In a statement issued to the Stock Exchange last night after the final closing date for its offer had closed, Ashquay said that with the Takeover Panel's approval, it would announce the level of acceptances by midnight.
But the outcome looked too close to call after shares in UK Estates closed 0.75p higher at 28.5p, while Ashquay ended 0.5p better at 40p, valuing the bid at 30.8p. Ashquay is offering 10 shares for every 13 ordinary UK Estates shares.
Just minutes before the offer closed Ashquay said it would borrow up to pounds 750,000 "on normal commercial terms" to acquire shares in UK Estates. The money will be borrowed from Close Brothers, a subsidiary of Close Brothers Finance, who are acting as financial advisers to Ashquay.
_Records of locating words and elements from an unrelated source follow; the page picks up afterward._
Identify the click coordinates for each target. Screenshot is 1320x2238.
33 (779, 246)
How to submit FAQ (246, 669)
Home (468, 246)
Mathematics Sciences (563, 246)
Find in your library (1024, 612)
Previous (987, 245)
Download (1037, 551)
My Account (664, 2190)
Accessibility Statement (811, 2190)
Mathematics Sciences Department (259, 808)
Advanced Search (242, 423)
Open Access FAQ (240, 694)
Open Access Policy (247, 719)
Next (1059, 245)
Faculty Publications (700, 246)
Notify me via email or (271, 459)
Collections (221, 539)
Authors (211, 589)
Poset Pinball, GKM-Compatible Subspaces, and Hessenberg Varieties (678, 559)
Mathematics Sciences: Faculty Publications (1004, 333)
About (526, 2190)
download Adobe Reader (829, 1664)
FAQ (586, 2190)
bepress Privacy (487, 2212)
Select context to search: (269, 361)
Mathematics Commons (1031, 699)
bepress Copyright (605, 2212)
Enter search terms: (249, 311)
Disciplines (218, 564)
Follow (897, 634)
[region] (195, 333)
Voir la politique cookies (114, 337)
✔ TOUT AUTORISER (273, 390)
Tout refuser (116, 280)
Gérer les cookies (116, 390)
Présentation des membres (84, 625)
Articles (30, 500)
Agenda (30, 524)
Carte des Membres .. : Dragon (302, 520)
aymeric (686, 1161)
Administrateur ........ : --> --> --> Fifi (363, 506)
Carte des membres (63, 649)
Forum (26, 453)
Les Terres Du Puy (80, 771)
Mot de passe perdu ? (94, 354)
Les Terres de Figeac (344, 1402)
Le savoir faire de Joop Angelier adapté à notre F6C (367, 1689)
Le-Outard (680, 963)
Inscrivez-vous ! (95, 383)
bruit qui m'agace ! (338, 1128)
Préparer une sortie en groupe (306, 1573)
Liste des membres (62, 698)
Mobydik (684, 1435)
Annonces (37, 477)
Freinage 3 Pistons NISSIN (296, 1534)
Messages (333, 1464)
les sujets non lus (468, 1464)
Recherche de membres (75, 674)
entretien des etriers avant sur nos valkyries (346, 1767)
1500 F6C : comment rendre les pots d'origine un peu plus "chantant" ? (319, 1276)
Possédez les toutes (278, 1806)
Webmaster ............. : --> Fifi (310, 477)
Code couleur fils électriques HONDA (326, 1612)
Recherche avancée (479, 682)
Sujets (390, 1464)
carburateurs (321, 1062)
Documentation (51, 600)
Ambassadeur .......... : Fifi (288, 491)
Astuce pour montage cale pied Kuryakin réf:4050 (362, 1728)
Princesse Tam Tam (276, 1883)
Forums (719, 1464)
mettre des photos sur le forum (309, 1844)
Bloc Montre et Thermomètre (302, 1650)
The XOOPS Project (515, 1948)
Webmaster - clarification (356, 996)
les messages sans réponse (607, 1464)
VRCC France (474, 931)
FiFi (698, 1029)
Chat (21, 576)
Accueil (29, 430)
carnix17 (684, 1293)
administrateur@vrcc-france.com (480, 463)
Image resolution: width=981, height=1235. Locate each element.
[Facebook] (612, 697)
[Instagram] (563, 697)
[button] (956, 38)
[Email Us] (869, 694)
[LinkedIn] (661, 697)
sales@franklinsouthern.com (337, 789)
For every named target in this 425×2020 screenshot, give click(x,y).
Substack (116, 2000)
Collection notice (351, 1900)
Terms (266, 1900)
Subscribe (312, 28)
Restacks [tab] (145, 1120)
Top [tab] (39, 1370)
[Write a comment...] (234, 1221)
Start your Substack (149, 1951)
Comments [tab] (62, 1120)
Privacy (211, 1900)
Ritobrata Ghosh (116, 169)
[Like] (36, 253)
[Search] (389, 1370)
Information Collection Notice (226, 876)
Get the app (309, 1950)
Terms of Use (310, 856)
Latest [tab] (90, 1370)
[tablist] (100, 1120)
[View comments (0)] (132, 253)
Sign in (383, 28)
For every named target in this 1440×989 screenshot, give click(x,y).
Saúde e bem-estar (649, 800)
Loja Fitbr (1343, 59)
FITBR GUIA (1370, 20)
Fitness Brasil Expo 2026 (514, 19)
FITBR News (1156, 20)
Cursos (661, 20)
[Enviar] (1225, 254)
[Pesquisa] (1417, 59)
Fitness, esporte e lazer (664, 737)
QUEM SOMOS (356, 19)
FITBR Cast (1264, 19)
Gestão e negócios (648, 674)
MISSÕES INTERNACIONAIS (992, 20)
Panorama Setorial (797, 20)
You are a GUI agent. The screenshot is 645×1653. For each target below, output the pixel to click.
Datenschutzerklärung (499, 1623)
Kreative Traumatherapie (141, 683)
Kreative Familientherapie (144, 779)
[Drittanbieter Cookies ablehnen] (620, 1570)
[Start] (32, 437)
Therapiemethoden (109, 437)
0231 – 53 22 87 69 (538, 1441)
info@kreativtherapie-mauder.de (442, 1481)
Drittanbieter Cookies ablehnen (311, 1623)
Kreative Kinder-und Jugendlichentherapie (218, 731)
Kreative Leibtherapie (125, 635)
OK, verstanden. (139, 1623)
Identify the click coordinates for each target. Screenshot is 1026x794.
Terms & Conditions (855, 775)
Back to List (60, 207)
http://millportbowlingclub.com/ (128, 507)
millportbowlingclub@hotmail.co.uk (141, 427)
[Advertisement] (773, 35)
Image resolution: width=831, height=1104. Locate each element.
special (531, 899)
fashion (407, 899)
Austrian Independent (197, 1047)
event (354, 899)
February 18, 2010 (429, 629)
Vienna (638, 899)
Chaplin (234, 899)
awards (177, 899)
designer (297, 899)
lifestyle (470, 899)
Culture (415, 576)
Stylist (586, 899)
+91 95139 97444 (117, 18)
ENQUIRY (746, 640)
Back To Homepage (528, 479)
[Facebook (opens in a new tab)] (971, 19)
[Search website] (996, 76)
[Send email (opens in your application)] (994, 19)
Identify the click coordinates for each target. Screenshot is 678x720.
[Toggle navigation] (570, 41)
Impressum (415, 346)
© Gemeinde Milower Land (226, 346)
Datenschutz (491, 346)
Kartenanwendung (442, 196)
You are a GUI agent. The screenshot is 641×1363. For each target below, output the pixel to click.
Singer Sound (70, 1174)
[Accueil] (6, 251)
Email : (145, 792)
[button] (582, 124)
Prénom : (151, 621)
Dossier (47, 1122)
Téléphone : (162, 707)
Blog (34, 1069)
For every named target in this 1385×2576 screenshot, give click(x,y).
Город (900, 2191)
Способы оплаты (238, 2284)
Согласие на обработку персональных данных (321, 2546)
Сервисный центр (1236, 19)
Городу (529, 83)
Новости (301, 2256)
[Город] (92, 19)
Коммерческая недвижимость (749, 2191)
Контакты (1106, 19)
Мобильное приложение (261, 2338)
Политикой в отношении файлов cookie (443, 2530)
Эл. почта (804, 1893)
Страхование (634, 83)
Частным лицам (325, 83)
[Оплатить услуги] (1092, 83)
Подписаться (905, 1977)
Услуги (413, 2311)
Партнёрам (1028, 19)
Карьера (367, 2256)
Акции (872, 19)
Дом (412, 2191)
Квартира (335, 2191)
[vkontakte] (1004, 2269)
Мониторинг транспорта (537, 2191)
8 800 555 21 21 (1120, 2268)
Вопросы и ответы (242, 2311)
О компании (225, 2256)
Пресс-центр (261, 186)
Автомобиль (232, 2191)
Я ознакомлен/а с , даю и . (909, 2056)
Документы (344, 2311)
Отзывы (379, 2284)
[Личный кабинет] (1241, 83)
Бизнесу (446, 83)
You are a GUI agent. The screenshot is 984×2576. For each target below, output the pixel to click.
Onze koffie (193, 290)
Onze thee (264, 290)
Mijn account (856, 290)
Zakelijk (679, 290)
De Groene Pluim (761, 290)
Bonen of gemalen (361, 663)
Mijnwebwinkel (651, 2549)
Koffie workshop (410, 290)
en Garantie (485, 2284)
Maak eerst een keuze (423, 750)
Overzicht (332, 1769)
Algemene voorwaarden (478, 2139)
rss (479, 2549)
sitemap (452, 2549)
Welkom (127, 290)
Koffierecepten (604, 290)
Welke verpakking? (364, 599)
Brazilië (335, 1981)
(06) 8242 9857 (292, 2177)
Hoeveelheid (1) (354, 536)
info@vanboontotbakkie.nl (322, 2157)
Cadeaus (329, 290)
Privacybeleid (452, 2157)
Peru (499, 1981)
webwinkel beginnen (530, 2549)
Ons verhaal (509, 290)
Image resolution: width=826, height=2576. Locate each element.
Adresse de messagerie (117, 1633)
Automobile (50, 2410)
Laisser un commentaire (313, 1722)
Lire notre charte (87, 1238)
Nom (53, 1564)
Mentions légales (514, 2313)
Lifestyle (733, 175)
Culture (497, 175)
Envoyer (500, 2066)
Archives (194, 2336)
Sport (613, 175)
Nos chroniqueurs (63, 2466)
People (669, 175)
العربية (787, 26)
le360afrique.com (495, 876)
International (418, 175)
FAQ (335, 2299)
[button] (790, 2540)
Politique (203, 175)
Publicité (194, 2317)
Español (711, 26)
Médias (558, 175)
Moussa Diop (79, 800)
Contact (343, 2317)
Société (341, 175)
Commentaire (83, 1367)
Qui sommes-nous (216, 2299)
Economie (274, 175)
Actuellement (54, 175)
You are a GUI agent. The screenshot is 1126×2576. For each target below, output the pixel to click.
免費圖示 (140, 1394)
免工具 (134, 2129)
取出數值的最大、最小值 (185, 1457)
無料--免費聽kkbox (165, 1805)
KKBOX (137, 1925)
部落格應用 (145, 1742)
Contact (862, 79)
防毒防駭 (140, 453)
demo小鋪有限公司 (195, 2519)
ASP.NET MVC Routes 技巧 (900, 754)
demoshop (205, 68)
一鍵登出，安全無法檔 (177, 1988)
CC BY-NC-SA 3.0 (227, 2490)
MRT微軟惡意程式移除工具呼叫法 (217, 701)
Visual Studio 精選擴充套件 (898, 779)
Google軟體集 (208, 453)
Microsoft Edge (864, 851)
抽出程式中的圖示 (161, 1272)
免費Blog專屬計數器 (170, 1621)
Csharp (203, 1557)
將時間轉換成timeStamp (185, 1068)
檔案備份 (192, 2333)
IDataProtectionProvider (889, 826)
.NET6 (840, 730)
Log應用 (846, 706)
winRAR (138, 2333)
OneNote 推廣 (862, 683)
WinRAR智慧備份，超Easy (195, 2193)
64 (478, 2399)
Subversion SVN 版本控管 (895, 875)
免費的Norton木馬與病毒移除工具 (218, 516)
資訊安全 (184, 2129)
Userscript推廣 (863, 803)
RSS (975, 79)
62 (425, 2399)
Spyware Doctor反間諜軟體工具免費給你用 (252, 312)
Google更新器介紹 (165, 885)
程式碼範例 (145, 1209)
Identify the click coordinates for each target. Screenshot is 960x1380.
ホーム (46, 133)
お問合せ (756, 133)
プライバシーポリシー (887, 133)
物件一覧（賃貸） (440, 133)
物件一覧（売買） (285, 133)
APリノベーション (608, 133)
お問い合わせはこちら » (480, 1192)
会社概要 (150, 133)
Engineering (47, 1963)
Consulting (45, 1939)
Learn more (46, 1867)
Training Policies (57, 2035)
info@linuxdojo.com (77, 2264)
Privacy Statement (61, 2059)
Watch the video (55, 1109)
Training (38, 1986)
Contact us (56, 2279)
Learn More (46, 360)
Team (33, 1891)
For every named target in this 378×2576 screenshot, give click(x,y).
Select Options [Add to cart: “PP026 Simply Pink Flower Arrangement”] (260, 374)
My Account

Ashquay is thought to have used the money to go into the market and buy a 3 per cent stake held in UK Estates by the Co-Op Bank. Sources familiar with the bid said uncertainty about whether Ashquay would be able to secure registration of the Co-Op shares with the Takeover Panel had caused a delay in the outcome of the bid being announced.
Ashquay has already won over investors speaking for 38 per cent of UK Estates' ordinary shares and 16 per cent of its preference shares.
During the often acrimonious bid battle Ashquay sought to increase the pressure on UK Estates by sticking to yesterday's deadline as the final closing date for its offer. The Takeover Code had allowed for Ashquay to extend its offer until 27 January.
At one stage, Ashquay accused UK Estates' directors of having a "thorough disregard for shareholders' interests and of "mismanaging the company". It also highlighted UK Estates' administrative costs, which last year totalled pounds 970,000, and the pounds 530,000 UK Estates spent on shares for an employee benefit trust.
Last year pre-tax profits at UK Estates fell from pounds 610,000 to pounds 382,000.
But UK Estates rejected the offer, noting Ashquay is a smaller company with net assets less than half those of UK Estates. It also derided the lack of a cash alternative.